Tutto comincia da un collettivo, un gruppo di amici che fa riferimento al nome C+C Maxigross ma che va ben oltre la band. Con questo gruppo di amici abbiamo iniziato a organizzare questo evento, prima in maniera totalmente illegale, poi più ufficiale, e c’è stata una grande crescita. Solo che se da un lato è bellissimo che tante persone vogliano venire a un festival all’interno di uno scenario naturalistico come quello dei monti Lessini, dall’altra parte è difficile gestire grandi quantità di persone in un ambiente totalmente naturale: bisogna assicurarsi di non lasciare rifiuti, bisogna provvedere a servizi per tutti, servono investimenti considerevoli, forza lavoro… insomma, per noi si sarebbe perso lo spirito della festa tra amici con cui era iniziato. Così abbiamo deciso l’anno scorso di organizzare l’ultimo, e di farlo a numero chiuso perché fosse più contenuto e più bello per tutti. Faremo altro, magari tornando a un approccio più “carbonaro”.
Concludiamo tornando al disco: dal titolo, ai testi al suono, l’atmosfera di questo album è molto spirituale. Qual è il significato spirituale che tu gli attribuisci, ed è una cosa che hai deciso prima o che si è manifestata durante o dopo la scrittura e registrazione?

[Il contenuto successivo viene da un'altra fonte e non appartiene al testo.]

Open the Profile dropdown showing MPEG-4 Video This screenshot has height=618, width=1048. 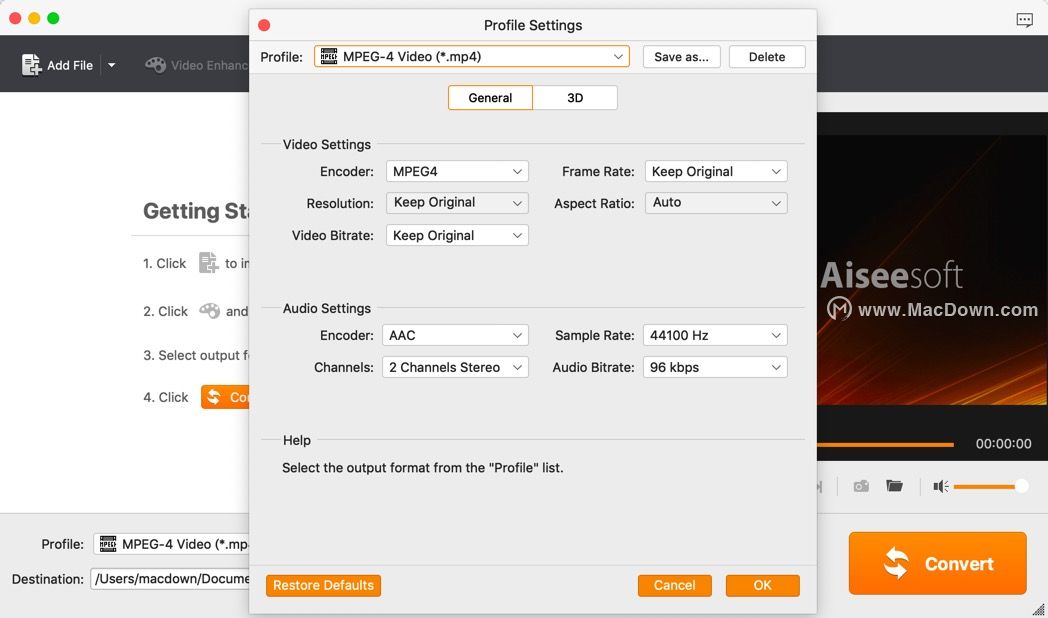tap(472, 56)
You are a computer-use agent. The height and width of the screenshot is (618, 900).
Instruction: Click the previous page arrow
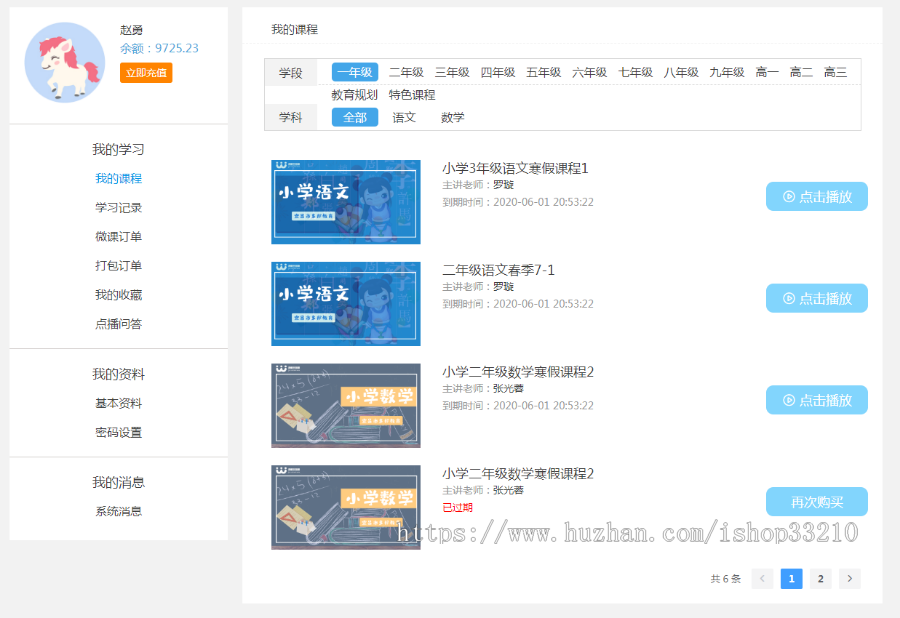click(762, 578)
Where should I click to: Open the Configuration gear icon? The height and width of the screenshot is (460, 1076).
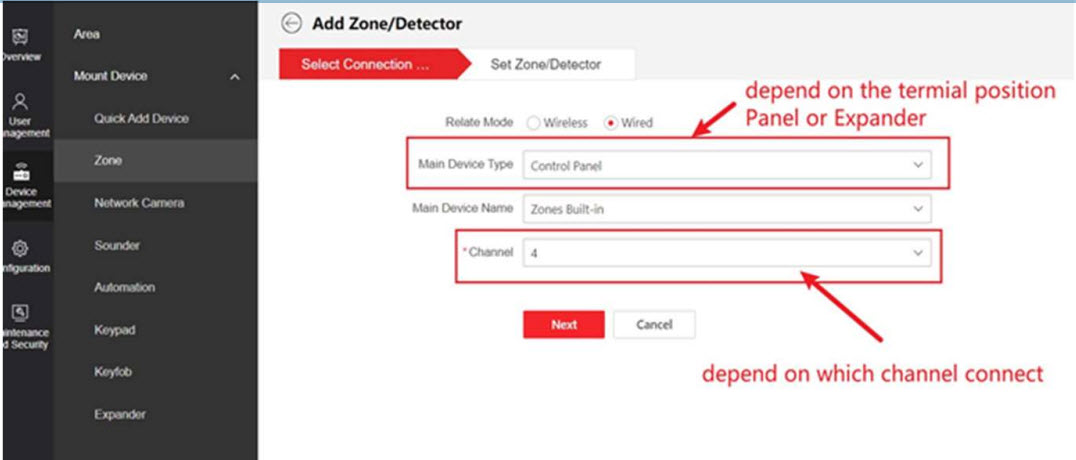pos(20,248)
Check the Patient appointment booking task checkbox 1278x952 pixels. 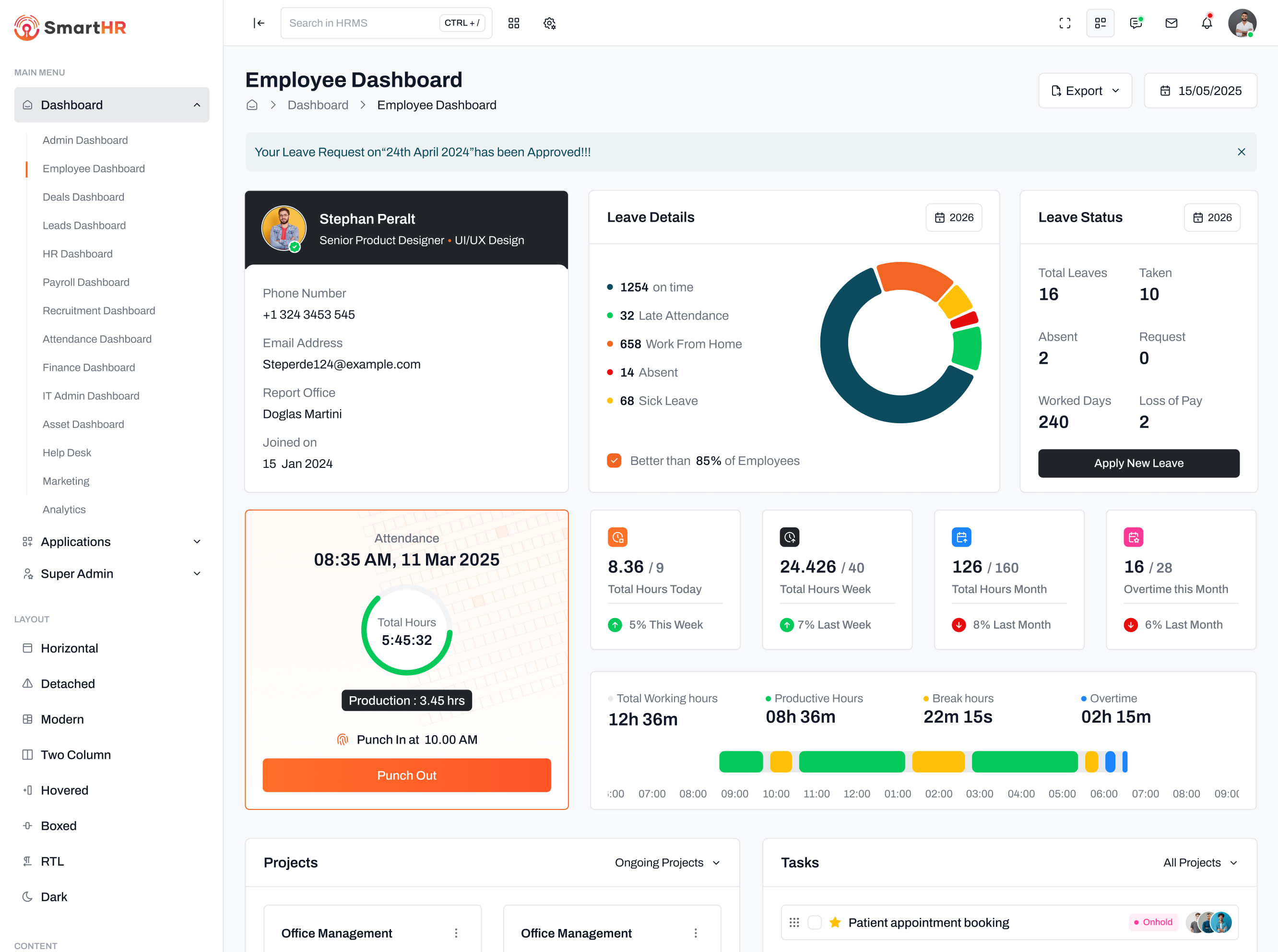(815, 922)
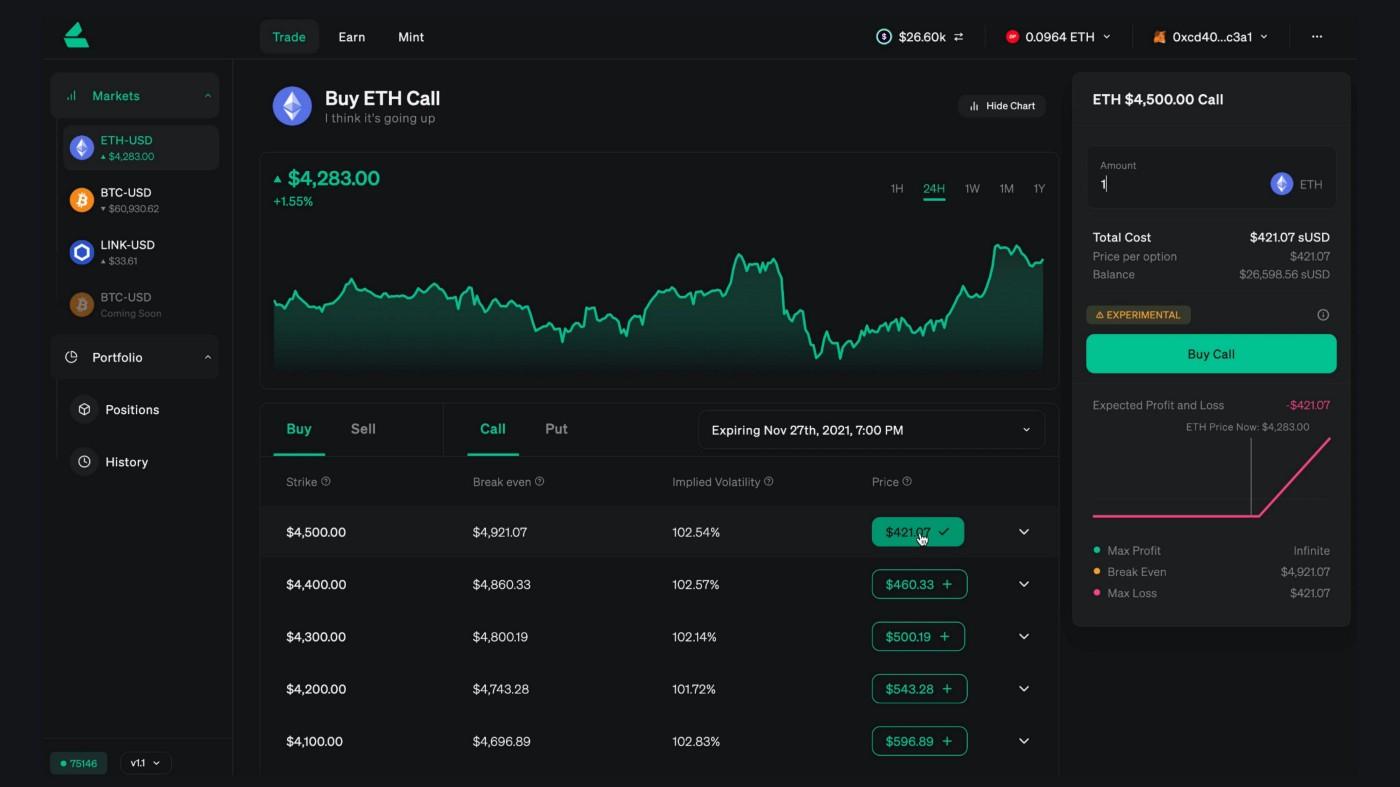The width and height of the screenshot is (1400, 787).
Task: Click the green app logo top left
Action: tap(76, 33)
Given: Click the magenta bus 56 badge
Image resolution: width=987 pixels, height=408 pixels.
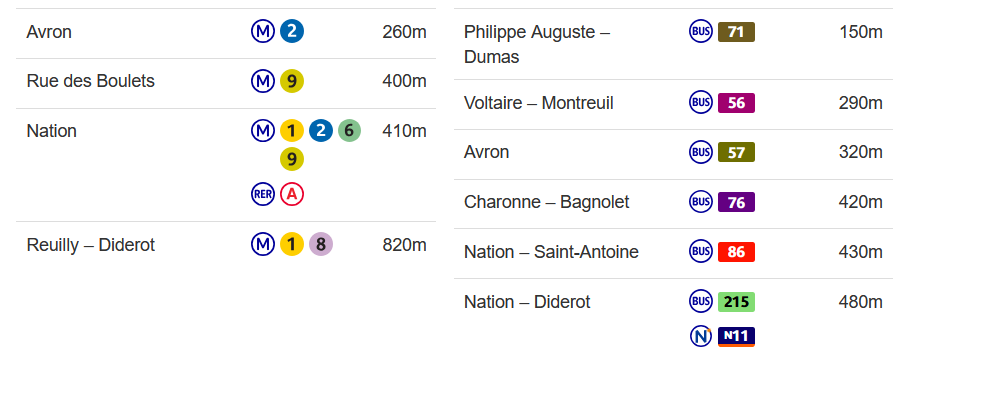Looking at the screenshot, I should 736,103.
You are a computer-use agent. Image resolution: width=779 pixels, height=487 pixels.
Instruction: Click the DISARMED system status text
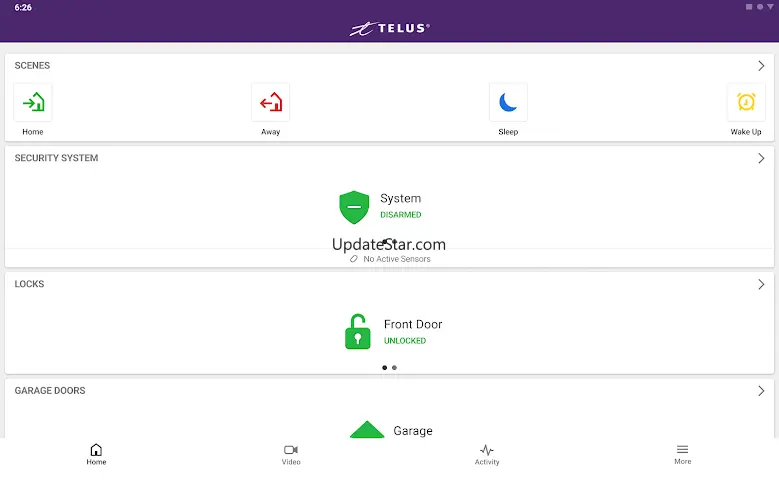point(401,215)
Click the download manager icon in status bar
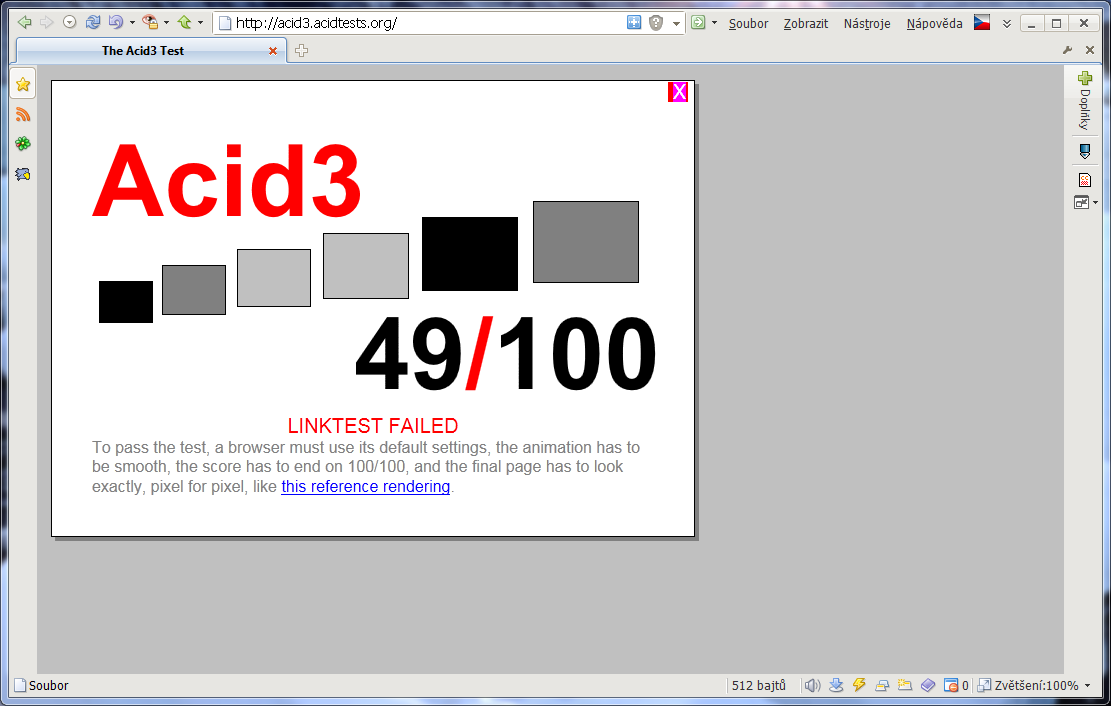This screenshot has height=706, width=1111. click(836, 685)
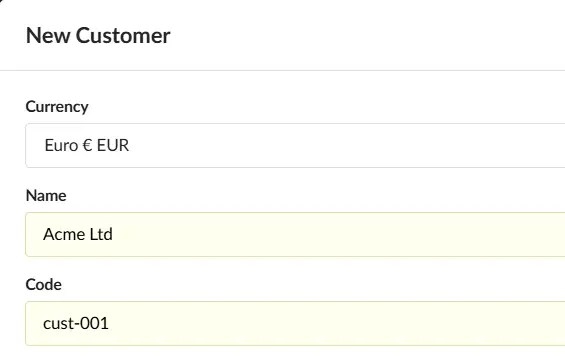The image size is (565, 364).
Task: Click the word 'New' in the heading
Action: click(x=48, y=36)
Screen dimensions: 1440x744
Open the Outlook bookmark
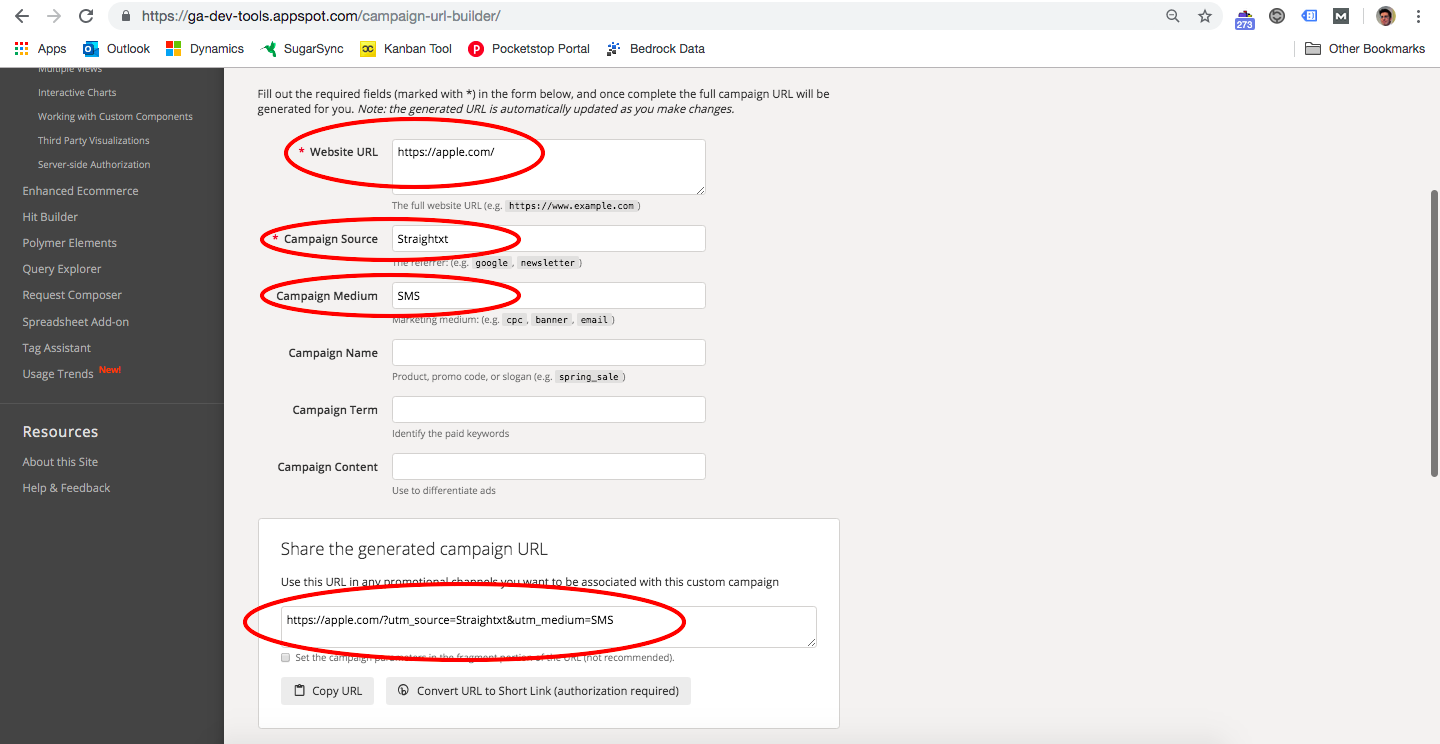tap(115, 48)
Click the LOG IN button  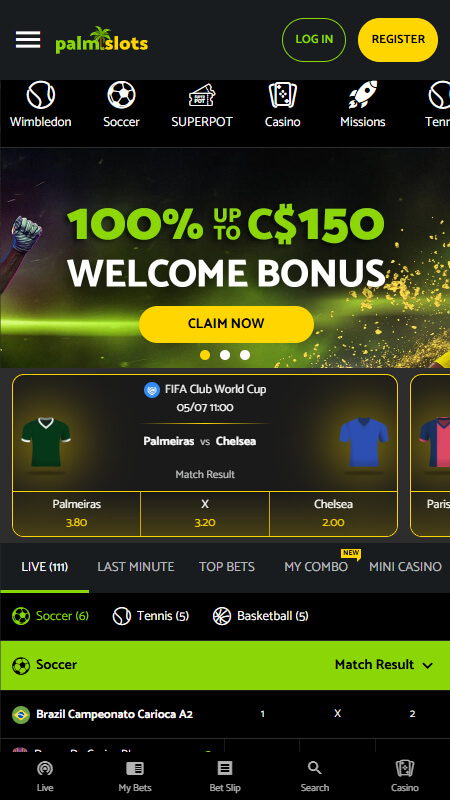point(314,40)
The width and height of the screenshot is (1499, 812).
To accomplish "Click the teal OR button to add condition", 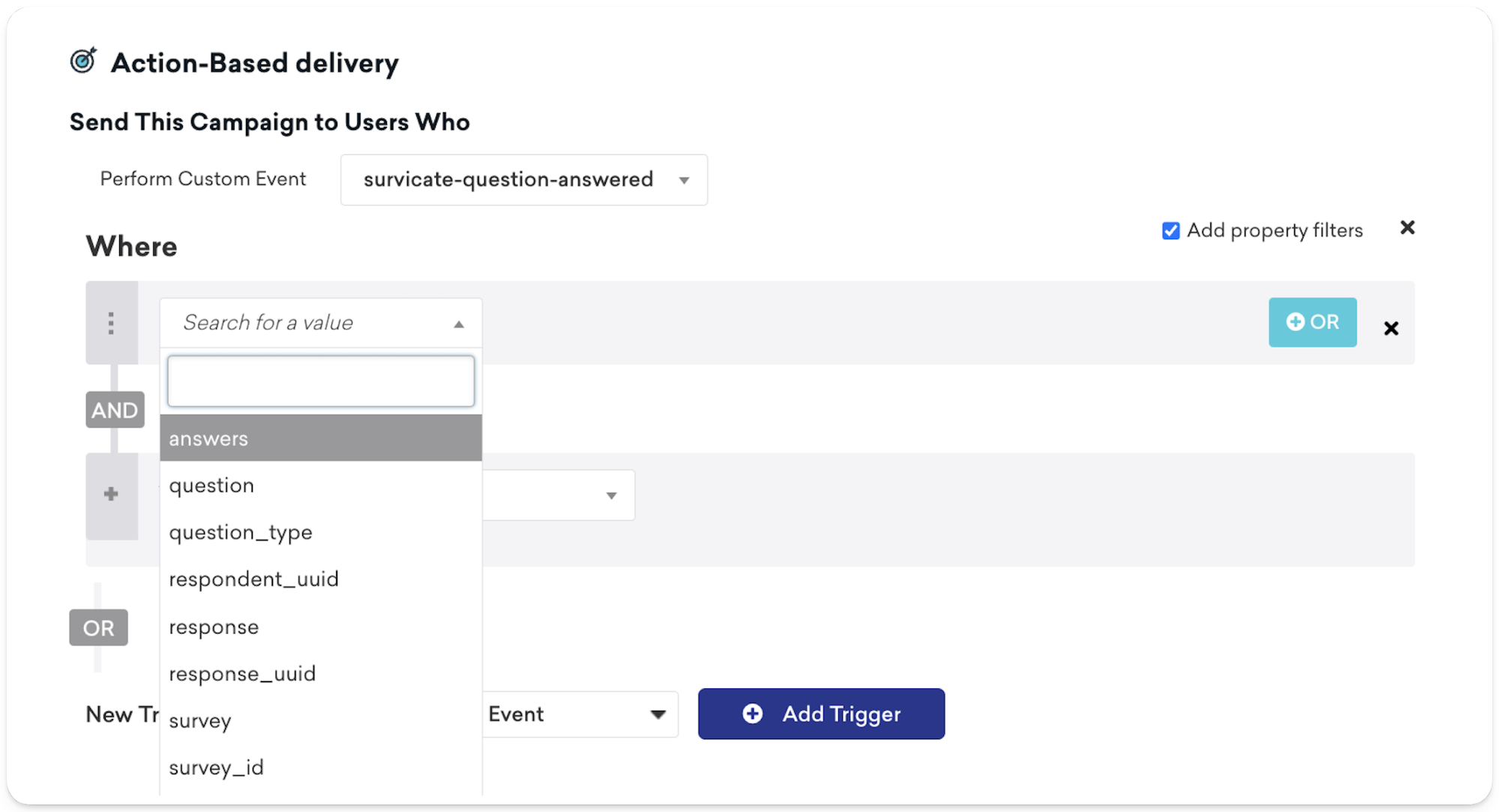I will (1312, 322).
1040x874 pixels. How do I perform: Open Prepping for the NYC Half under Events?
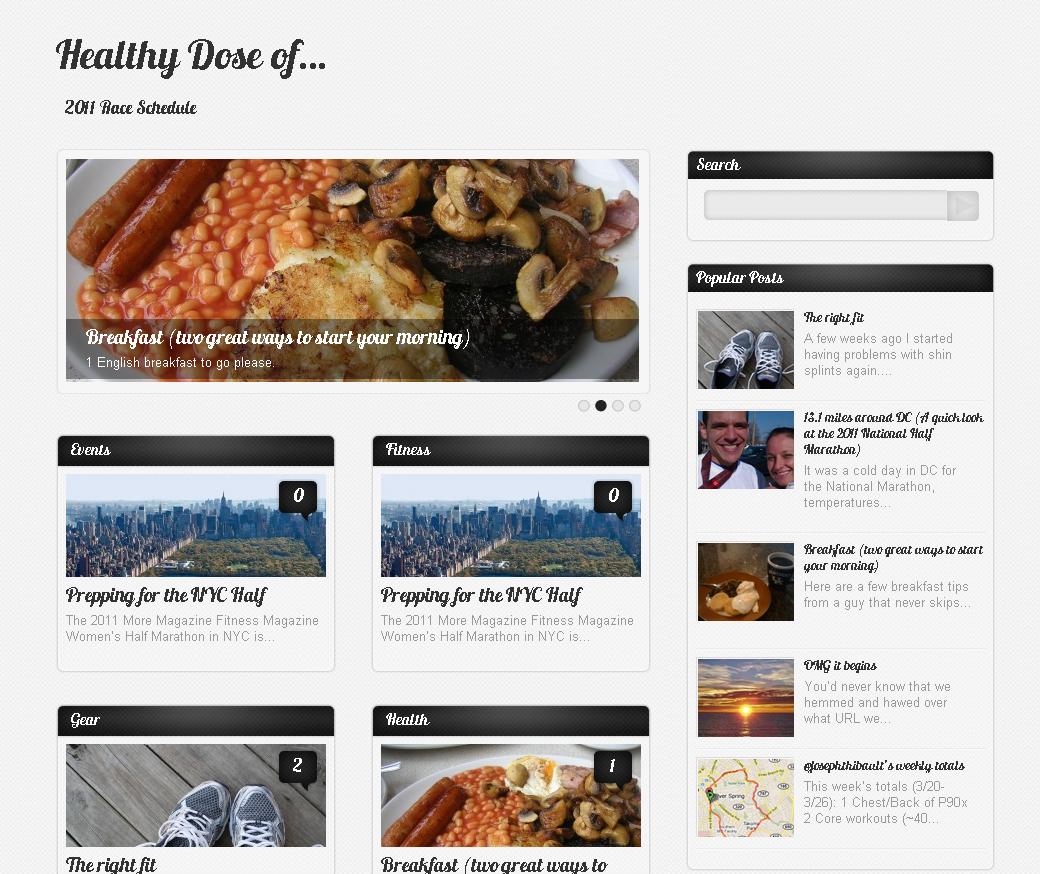click(x=166, y=595)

Tutte queste scoperte e questi percorsi di cui abbiamo parlato sono molto legati al titolo, cosa che poi è arrivata dopo perché la canzone “Casa, finalmente”, quando l’ho scritta, parlava semplicemente del fatto che mi sentivo triste e depresso e che l’unica cosa che mi sembrava di avere era tornare a casa, per sentirmi finalmente in un posto mio. Ma da questa riflessione, che da un lato naturalmente è importante, ma è anche in un certo senso banale, è partita una forte riflessione personale sul lavorare sulle mie emozioni, invece di subirle semplicemente, e questo disco mi ha fatto fare un viaggio interiore in cui la casa del titolo è anche la lingua italiana come forma di espressione, l’idea di trovare una dimensione nel mondo, di abbandonare la pretesa di assomigliare a qualcun altro e di proiettarsi verso l’estero in maniera forzata, e semplicemente essere se stesso. E poi aver trovato tutte queste persone meravigliose che mi hanno consigliato e mi hanno aiutato a capire che cosa volevo esprimere, una grande fortuna; perché se invece avessi fatto una cosa da solo, senza chiedere niente a nessuno, sarebbe uscito sicuramente un album molto meno ambizioso che mi avrebbe dato meno soddisfazione.
Un’altra frase che mi ha molto segnato e che ho riportato all’interno del disco, l’ha pronunciata Maria Lai: “Prima che agli altri, vorrei arrivare a me stessa”. È un concetto che è presente anche in Jodorowski e in molti altri pensatori: la ricerca personale e la conoscenza di se stessi permette di stare meglio con gli altri e di essere più consapevoli di quello che si fa, e non deve essere vissuta come individualismo o come egoismo. E questo è sicuramente quello che ho imparato negli ultimi anni, nella mia vita di tutti i giorni ma anche lavorando su questo disco. Nel momento in cui questa sicurezza interiore c’è, la musica esce di conseguenza.